Investigation in Trepidation

Comments are welcomed.

Guy


----------



## twinsinmind (Oct 1, 2010)

Great piece in all asspects.

The only thing maybe : the intro short strings could be a little louder. And it sounds sometimes a little like the Horns are in another reverb.

But musically wise its a great piece, my most respect to you


----------



## Dr.Quest (Oct 1, 2010)

Wonderful stuff! Always good. I think I might have to buy this horn.
well done.
J


----------



## Dr.Quest (Oct 1, 2010)

Odd duplicate post.
J


----------



## michaelv (Oct 2, 2010)

Are you investigating me,Guy? Lol! Fabulously atmospheric, Spanish-tinged piece. I just love the string rhythm.
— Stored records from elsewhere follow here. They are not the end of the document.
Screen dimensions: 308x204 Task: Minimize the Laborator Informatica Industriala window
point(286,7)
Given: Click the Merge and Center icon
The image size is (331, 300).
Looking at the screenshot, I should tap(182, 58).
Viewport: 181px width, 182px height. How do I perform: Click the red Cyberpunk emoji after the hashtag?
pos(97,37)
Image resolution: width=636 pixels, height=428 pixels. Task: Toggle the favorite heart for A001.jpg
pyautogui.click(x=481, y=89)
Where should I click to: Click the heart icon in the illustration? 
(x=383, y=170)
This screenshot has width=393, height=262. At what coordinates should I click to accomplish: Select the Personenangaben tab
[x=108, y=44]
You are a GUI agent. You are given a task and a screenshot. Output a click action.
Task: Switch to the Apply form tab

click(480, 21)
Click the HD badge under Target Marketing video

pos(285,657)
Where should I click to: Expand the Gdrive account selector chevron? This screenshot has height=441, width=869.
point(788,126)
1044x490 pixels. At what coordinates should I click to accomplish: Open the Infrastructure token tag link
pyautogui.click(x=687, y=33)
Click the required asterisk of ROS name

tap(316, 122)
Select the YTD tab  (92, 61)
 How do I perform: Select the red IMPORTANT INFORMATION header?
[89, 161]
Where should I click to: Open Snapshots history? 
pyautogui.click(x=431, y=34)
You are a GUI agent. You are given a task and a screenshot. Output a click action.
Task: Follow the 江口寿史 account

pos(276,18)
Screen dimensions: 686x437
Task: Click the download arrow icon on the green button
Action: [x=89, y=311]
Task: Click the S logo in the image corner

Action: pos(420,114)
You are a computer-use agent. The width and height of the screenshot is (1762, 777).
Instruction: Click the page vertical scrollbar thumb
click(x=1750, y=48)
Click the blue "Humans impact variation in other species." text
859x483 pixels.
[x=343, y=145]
I find this to be pretty cinematic, too, and the horn is sounding very convincing to my ears. Great listen, Guy. There's a real authority about this.


----------



## michaelv (Oct 2, 2010)

Are you investigating me,Guy? Lol! Fabulously atmospheric, Spanish-tinged piece. I just love the string rhythm. I find this to be pretty cinematic, too, and the horn is sounding very convincing to my ears. Great listen, Guy. There's a real authority about this.


----------



## Guy Bacos (Oct 4, 2010)

Thanks a lot guys! :D


----------



## Dave Connor (Oct 4, 2010)

Very nice interesting piece Guy and very well executed. That horn sound very very good.


----------



## veetguitar (Oct 4, 2010)

Nice piece!
Are you planing to post this same piece with the Vienna" horn as well so that we can hear how there are in comparison. (Or tell us what is your impression about the two horns. I, at least had some difiiculty liking the vienna horn and wonder if I should check out the triple horn.)


----------



## Guy Bacos (Oct 4, 2010)

Thanks a lot Dave! 


Veetguitar,

Thanks!

By an amazing coincidence, my next demo which I just finished is for Vienna Horn. I should post it either today or tomorrow. It's a set of variations for piano and horn.

I wouldn't do the same piece with the Vienna Horn since they have different character.


----------



## Jack Weaver (Nov 6, 2010)

Hi Guy,

Got around to listening to this for the second time. I heard it originally when this thread first came out. 

Perhaps I was just in a different space then - but I really enjoyed this and it really seems like a more cinematic side of your skill set. 

It also reminds me of the things I still like about VSL strings and haven't yet found anywhere else.


.


----------



## Frederick Russ (Nov 6, 2010)

Solid writing as usual to be expected from you Guy. The staccato figure on the strings was a really interesting use of rhythmic elements along with nice timbre.


----------



## ricother (Nov 7, 2010)

Very interesting exercise. Definitely works as triple horn demo, but there is a terrific work on the strings as well. Besides, the composition itself is beautiful.


----------



## Guy Bacos (Nov 7, 2010)

Thanks guys! 

Nice to have this thread resurrected, I had already forgotten about this piece. 

Should mention here, and could be useful to others, that the repetition notes, as used here, could be much more interesting with a bit of dynamic direction.


----------



## sherief83 (Nov 7, 2010)

As always, very nice! especially the ending. I agree that the string short tremolo Attack is quiet an interesting touch.


----------



## Guy Bacos (Nov 10, 2010)

Thank you Sherief!


----------